Bill Clinton, who has been making what amounts only to a social call on Vladimir Putin, felt some pain himself when he was heckled throughout his speech yesterday to the Russian parliament — and to a lot of empty seats. His hosts had to paper the house with aides, bureaucrats and even a few cleaning ladies.

Some of the things we've done lately have angered the Russians, like the merciless American bombing of Yugoslavia, a Russian ally; the expansion of NATO into Eastern Europe, American accusations of corruption and money laundering by Russian thugs, and American criticism of the brutal subjugation of Chechnya.

The warm and fuzzy feelings that followed the collapse of communism in 1991, when many Russians thought they would be rewarded with lots of Big Macs, Coca-Cola and french fries for their part in ending the Cold War, have largely dissipated.

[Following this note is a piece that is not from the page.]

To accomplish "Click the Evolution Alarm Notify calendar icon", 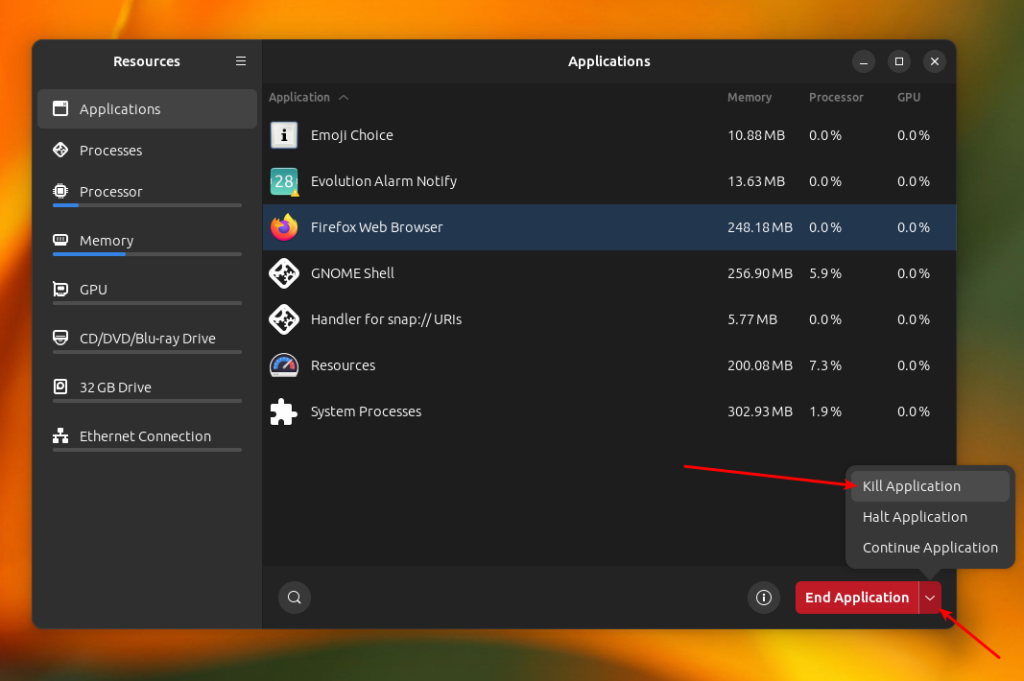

Now, like the French, they're suspicious of everything American.

They like our movies and our music (which may demonstrate only how taste has declined in what used to be the Soviet Union), jeans from the Gap, Oakley backpacks, Pizza Hut, Nike jackets and all the other stuff that makes America the world's favorite shopping mall. But we're getting on their nerves and the people who get paid to think heavy thoughts say it's because they don't like our foreign policy.

Neither might other people, including a lot of Americans, if we could figure out whether we have one and, if we do, what it is. But what the Russians really resent, by all the evidence, is that we're America, and they're not.

Public-opinion polls are big stuff in Russia now (which is one perfectly valid reason to resent us) and the Public Opinion Foundation in Moscow asked some questions of Muscovites the other day and came up with some interesting results.

The pollsters asked whether they know why the U.S. Navy recently stopped a Russian oil tanker in the Persian Gulf. Not many Russians do, and only 18 percent take the word of the United States that we did it to enforce sanctions against Iraq stemming from the 1991 Gulf war.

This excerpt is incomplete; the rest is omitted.